Introduction

Glycogen storage diseases (GSDs) are a heterogeneous group of inherited disorders caused by defects in glycogen degradation and synthesis. GSDs are mainly observed in children and it mostly affects the liver, muscle and heart (Koshy et al. 2006). GSDs can be differentiated based on clinical, biochemical and enzymatic examination of the liver tissue. Based on enzyme deficiency, they are classified into 10 major types (Mundy and Leeb 2004), and GSD I, GSD III, GSD VI and GSD IX usually affect the liver severely (Kido et al. 2013). GSD I, which was first described by von Gierke, is the most common form of GSD (Özen and Bayraktar 2007). GSD I has four subtypes, namely GSD Ia, characterized by defects in glucose-6-phosphatase catalytic subunit (G6 Pase); GSD Ib, presented by deficiency in glucose-6-phosphate translocase; GSD Ic, described by defects in a putative phosphate transporter; and GSD Id, caused by defects in a putative glucose transporter (Chou and Mansfield 2008; Kasapkara et al. 2012).

GSD Ia is a recessively inherited metabolic disorder prevalence of approximately about one in 100,000 live births (Mundy and Leeb 2004; Zheng et al. 2015). It is caused by a defect in the glucose-6-phosphatase catalytic (G6PC) system, which catalyzes the hydrolysis of G6P to phosphate and glucose. G6PC is a single-copy gene and is located on chromosome 17q21 (Lei et al. 1994a, 1994b). It consists of five exons spanning approximately 12.5-kb DNA and has tissue-restricted expression, predominantly in liver, kidney and intestine (Lei et al. 1993, 1994a, 1994b). The gene encodes a hydrophobic protein containing 357 amino acids and nine transmembrane domains (Pan et al. 1998). Analysis of mutations in the G6PC gene can be performed to obtain more conclusive results (Mundy and Leeb 2004; Liang et al. 2013).

Defects in the G6PC system increase glucose-6-phosphate (G6P) levels in the cytoplasm. This triggers alternative metabolic pathways that lead to the accumulation of glycogen in liver and kidneys, thus contributing to progressive hepatomegaly and nephromegaly. Elevated cytoplasmic G6P levels result in metabolic consequences, such as hypercholesterolamia, hypertriglyceridamia, hyperuricaemia and lactic acidamia (Janecke et al. 2001; Eminoğlu et al. 2013).
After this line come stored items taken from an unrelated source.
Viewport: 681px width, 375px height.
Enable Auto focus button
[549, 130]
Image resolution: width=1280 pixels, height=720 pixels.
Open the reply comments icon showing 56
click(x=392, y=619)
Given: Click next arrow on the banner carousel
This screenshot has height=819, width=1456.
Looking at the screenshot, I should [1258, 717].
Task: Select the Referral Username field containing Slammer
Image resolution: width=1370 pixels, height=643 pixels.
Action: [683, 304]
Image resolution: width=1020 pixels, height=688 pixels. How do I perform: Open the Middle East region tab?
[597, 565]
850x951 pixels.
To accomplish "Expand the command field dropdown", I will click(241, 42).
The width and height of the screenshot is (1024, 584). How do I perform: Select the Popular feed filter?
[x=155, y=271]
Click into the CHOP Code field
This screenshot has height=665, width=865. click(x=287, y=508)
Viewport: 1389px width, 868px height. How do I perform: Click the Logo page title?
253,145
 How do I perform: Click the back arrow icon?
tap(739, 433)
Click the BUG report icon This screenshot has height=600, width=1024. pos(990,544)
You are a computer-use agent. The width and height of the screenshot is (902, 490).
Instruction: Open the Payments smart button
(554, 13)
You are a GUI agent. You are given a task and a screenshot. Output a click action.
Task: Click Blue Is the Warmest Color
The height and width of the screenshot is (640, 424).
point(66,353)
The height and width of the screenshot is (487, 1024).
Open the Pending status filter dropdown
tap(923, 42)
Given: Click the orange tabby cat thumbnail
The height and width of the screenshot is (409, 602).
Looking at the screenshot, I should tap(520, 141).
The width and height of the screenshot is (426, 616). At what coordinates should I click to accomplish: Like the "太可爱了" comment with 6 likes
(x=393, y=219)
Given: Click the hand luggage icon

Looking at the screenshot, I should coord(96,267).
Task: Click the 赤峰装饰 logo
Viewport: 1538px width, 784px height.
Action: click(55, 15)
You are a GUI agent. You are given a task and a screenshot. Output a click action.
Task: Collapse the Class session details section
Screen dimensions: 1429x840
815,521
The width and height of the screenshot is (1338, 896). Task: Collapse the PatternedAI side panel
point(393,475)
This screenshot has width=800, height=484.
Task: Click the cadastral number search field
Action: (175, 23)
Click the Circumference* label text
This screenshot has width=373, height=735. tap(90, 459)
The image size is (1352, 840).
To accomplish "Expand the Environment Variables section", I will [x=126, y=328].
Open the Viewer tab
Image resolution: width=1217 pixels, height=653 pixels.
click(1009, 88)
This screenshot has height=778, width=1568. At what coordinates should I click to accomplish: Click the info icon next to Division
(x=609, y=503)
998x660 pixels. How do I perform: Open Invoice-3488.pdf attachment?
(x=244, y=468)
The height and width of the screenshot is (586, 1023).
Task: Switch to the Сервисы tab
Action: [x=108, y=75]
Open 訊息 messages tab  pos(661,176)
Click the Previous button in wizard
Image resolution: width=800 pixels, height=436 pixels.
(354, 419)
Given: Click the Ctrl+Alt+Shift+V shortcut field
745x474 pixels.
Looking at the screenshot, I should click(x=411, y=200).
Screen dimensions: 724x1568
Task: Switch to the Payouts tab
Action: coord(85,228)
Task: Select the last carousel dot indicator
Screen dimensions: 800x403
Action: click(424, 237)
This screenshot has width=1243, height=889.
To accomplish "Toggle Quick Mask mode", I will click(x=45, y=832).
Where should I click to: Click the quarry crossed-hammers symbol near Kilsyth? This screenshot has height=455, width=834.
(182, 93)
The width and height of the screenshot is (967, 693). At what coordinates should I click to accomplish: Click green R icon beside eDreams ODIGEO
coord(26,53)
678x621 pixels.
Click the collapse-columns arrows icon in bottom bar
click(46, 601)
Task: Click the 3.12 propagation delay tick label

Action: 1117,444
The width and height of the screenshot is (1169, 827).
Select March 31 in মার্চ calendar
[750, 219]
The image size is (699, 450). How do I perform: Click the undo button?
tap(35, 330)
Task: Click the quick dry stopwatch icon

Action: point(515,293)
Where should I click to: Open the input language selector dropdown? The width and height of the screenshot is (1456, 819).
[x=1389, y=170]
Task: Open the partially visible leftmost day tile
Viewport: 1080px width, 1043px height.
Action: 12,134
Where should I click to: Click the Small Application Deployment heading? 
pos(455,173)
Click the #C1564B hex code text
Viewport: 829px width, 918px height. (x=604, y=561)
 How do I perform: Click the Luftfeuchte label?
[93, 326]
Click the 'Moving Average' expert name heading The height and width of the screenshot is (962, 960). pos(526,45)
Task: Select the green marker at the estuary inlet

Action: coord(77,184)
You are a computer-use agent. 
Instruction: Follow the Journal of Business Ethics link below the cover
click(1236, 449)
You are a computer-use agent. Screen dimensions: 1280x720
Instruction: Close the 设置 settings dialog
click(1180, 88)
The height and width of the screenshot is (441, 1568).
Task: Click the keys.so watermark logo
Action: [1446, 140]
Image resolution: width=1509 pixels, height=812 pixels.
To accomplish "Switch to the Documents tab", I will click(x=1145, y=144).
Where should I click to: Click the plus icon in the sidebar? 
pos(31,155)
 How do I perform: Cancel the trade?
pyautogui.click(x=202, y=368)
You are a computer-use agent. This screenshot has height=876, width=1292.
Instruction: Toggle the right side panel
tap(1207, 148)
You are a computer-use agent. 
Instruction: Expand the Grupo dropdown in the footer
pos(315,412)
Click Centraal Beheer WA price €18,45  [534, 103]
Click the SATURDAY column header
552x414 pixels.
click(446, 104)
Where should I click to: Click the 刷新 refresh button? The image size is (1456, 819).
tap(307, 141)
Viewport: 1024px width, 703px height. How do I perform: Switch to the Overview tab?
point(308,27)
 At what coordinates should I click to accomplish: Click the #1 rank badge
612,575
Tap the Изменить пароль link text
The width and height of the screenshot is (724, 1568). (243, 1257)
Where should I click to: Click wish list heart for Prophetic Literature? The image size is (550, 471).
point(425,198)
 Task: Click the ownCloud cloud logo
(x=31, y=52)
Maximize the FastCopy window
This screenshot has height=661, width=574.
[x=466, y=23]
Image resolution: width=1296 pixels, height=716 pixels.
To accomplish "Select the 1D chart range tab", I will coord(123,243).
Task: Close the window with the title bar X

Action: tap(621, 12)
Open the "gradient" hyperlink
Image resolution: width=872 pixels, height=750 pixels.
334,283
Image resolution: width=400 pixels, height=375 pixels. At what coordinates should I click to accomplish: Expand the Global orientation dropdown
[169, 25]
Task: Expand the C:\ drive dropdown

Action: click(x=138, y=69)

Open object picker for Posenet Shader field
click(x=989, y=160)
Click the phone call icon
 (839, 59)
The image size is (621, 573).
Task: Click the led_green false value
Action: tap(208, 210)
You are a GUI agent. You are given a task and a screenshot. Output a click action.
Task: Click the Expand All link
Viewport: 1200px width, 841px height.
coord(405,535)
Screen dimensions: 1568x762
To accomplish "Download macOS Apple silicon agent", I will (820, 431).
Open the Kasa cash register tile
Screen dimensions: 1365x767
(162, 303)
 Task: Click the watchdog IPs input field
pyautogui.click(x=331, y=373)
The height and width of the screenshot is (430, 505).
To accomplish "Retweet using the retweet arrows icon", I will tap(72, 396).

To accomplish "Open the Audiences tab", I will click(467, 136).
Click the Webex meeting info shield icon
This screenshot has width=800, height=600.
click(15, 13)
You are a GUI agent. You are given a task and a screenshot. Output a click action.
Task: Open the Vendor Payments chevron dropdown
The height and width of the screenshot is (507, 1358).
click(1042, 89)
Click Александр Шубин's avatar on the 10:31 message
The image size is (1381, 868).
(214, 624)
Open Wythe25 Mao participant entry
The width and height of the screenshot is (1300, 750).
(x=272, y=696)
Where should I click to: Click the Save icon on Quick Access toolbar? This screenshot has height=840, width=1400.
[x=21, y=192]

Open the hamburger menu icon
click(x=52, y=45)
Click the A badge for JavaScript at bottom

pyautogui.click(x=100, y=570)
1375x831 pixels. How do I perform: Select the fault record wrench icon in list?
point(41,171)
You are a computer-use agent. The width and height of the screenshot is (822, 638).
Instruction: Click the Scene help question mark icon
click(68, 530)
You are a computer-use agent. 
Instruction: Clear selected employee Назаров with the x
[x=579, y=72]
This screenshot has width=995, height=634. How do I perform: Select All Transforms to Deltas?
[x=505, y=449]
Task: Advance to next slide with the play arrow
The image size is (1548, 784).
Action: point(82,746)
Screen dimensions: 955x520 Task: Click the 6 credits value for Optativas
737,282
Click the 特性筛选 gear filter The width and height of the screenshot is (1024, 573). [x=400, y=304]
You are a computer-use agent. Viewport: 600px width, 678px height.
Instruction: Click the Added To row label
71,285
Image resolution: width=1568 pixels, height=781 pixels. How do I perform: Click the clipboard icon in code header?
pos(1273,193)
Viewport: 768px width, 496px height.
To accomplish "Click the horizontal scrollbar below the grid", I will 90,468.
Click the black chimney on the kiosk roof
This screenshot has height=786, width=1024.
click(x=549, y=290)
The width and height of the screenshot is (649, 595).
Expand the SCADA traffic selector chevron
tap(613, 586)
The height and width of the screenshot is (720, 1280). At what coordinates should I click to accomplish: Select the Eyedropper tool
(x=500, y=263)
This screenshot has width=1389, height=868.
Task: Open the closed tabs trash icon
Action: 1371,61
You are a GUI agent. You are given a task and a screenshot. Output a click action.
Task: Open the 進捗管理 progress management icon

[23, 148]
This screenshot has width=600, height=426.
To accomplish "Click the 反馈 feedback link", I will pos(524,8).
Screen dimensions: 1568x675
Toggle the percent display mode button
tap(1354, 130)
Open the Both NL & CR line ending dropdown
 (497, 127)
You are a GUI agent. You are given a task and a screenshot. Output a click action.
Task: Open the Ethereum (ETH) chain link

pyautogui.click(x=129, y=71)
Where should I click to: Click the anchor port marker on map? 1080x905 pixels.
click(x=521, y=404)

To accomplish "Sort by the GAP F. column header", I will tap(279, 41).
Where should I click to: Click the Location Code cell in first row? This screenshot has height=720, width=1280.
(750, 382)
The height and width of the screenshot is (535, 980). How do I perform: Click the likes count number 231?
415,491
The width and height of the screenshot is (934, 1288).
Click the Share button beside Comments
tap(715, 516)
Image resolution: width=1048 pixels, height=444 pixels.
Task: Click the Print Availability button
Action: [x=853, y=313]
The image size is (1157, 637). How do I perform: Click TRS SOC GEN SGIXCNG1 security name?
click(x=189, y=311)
To date, various mutations have been reported in the G6PC gene, including missense (the most prevalent form), nonsense, insertion/deletion and splicing (Rake et al. 2000; Chou and Mansfield 2008). Here, we present molecular analysis of suspected GSD Ia patients to provide a DNA-based method for carrier and prenatal diagnosis in Iranian Azeri Turkish patients.

Materials and methods

Study subjects

In the present study, we included 37 unrelated patients with a mean age of 3 years (age range between 5 months and 13 years) who demonstrated clinical features of GSD (Froissart et al. 2011; Kishnani and Chen 2015). The patients were screened by their physicians at a children’s hospital in Tabriz between February 2011 and July 2014, and were referred to our laboratory for molecular investigation (table 1).

Table 1 Clinical, biochemical and molecular genetic characteristics of 37 GSD Ia patients.

Of the 37 patients, 34 were from the northwestern region of Iran and three were from the Republic of Azerbaijan (located to the northwest of Iran). All patients had the same ethnic background (Azeri Turkish population).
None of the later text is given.